> [PROBLEM TO WORK ON]
Could you write out all of the items below again, requests included, but with every coordinate in the answers scaled by 0.85 and rounded to the nearest whole number, halves rounding up? Leave the pictures out, and keep the numbers in the requests as they are.

> [DATA TO USE]

════

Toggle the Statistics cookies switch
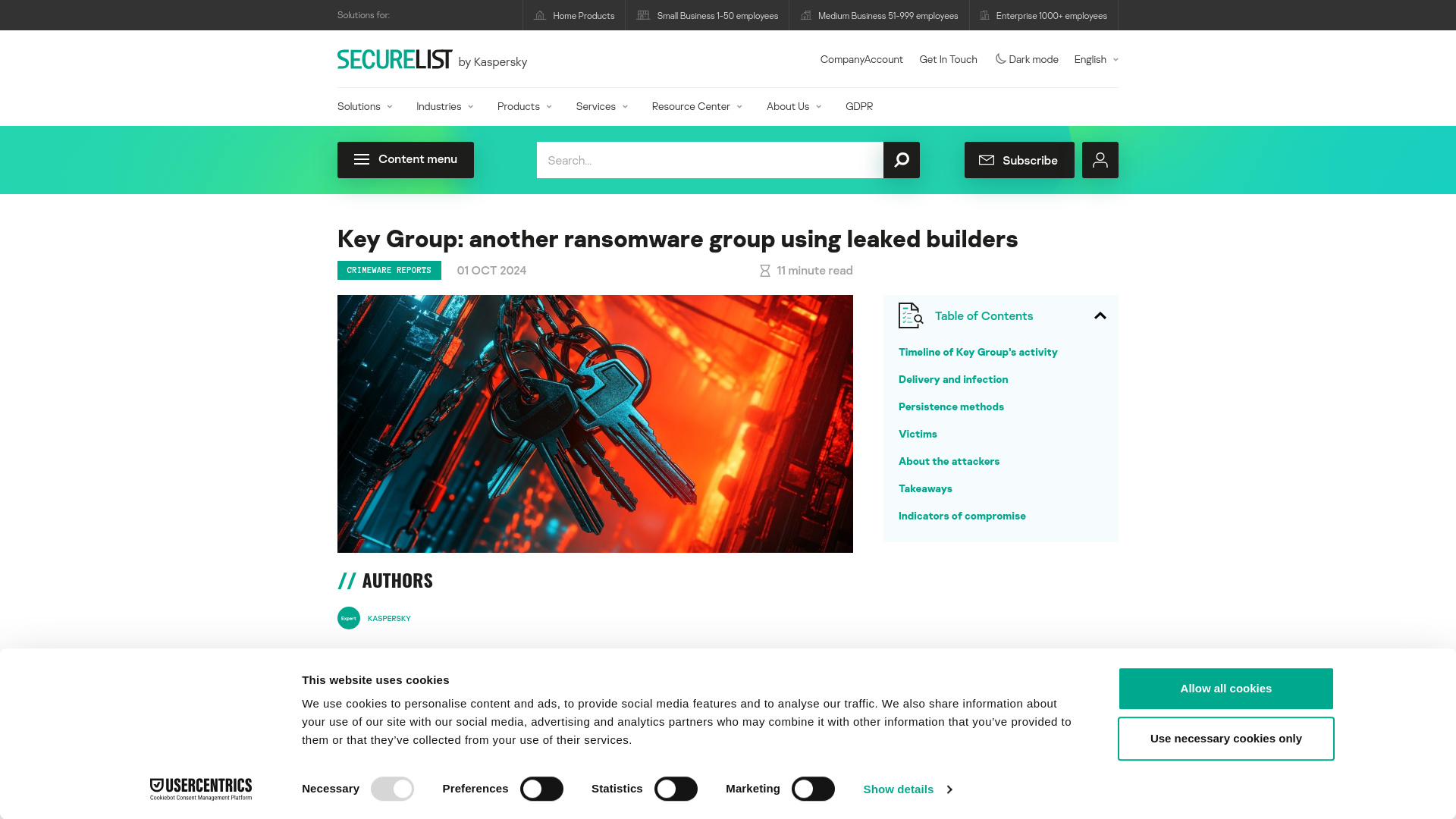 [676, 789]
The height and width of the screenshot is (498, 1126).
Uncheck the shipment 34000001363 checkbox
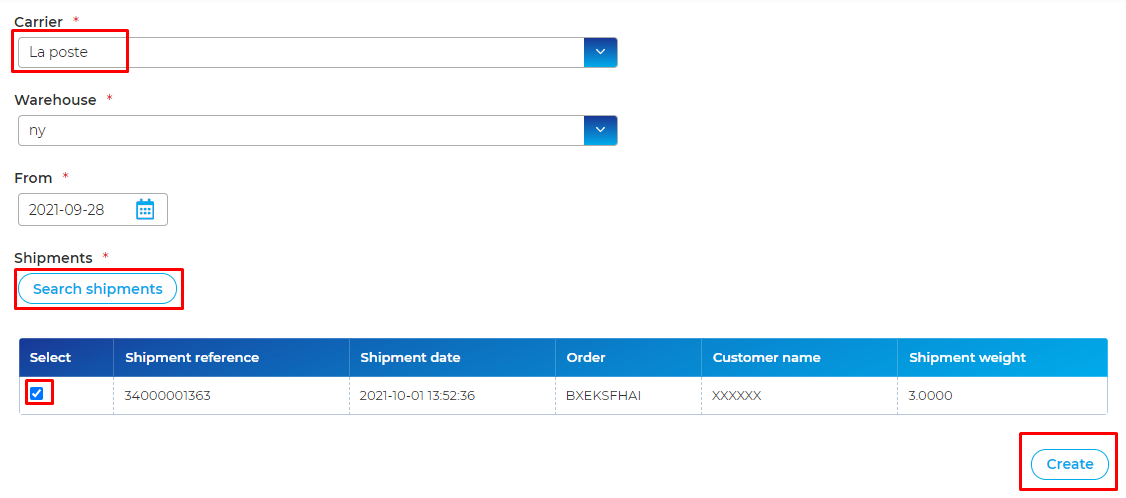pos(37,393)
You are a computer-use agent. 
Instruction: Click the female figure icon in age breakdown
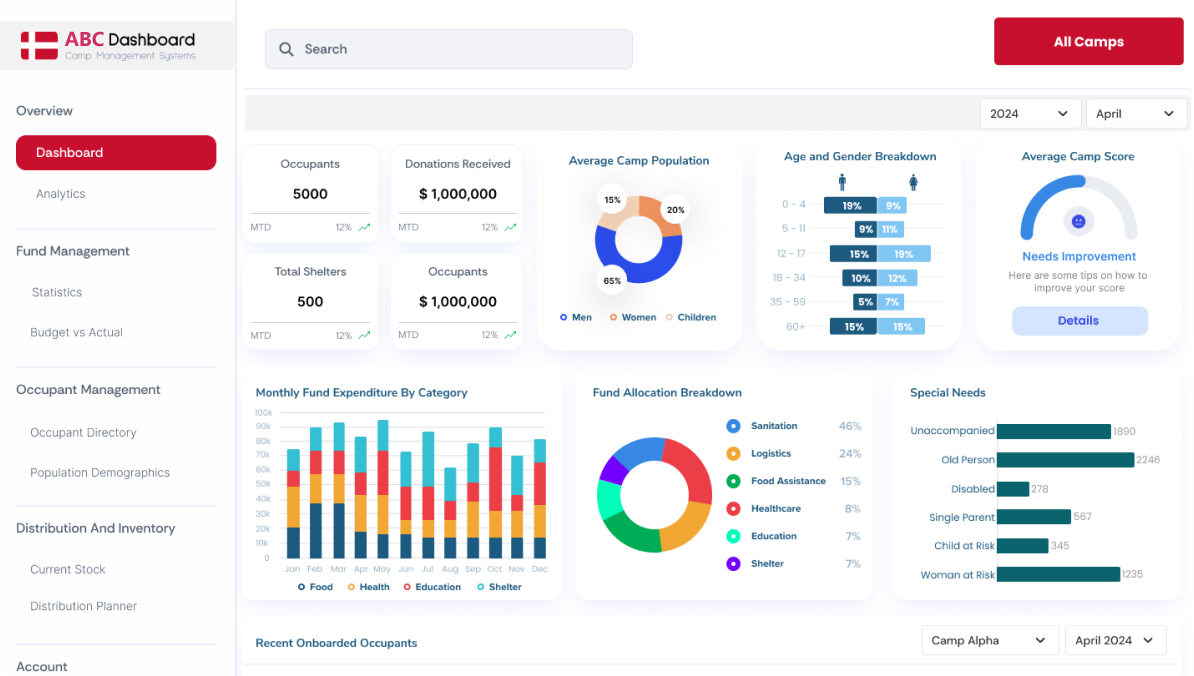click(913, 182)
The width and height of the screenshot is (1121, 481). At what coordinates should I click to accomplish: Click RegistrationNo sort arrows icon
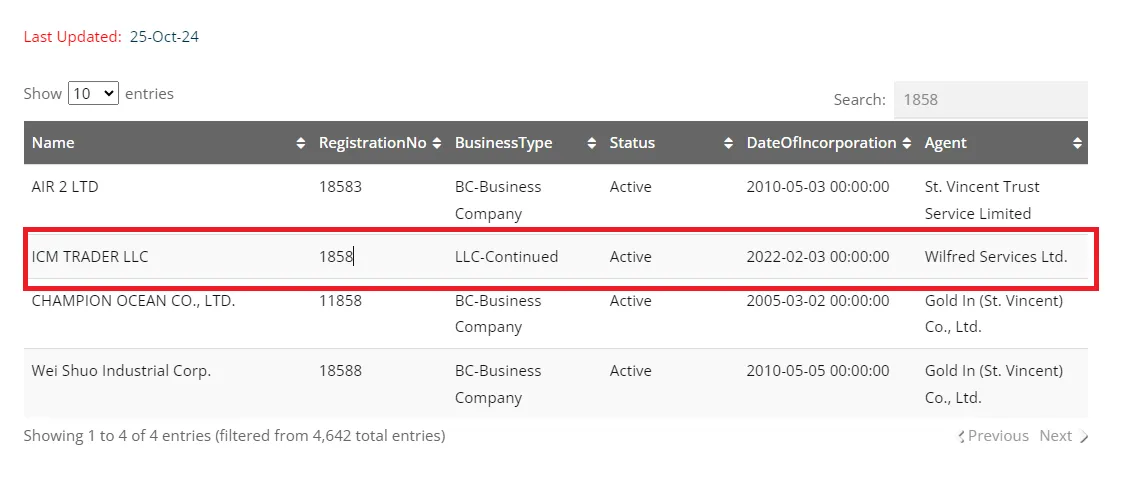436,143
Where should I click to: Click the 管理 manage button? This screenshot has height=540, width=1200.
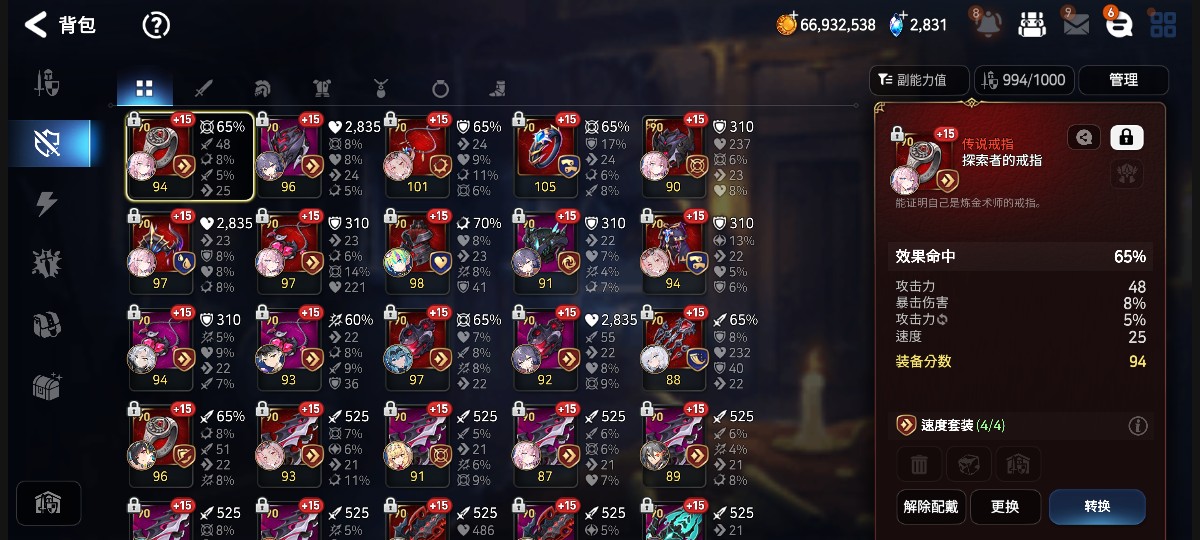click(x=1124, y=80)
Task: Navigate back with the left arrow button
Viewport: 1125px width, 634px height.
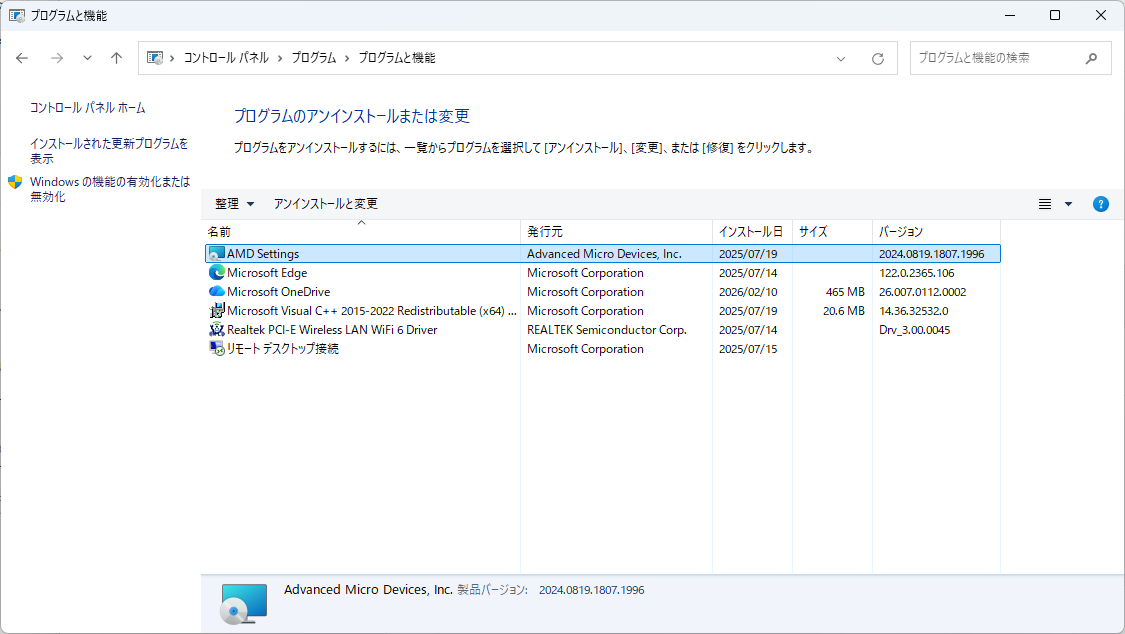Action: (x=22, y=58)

════

> [CORRECT RESULT]
Toggle the Statistics cookies switch
 [575, 671]
The height and width of the screenshot is (498, 1126).
Uncheck the shipment 34000001363 checkbox
pos(31,334)
You are a computer-use agent. 
Instruction: Click the female figure icon in age breakdown
click(776, 155)
The width and height of the screenshot is (1121, 481). At what coordinates should I click to accomplish: Click RegistrationNo sort arrows icon
371,122
Where should I click to: Click the 管理 manage button? This screenshot has height=540, width=1200.
click(x=955, y=68)
Task: Navigate back with the left arrow button
Viewport: 1125px width, 634px height.
Action: (x=19, y=49)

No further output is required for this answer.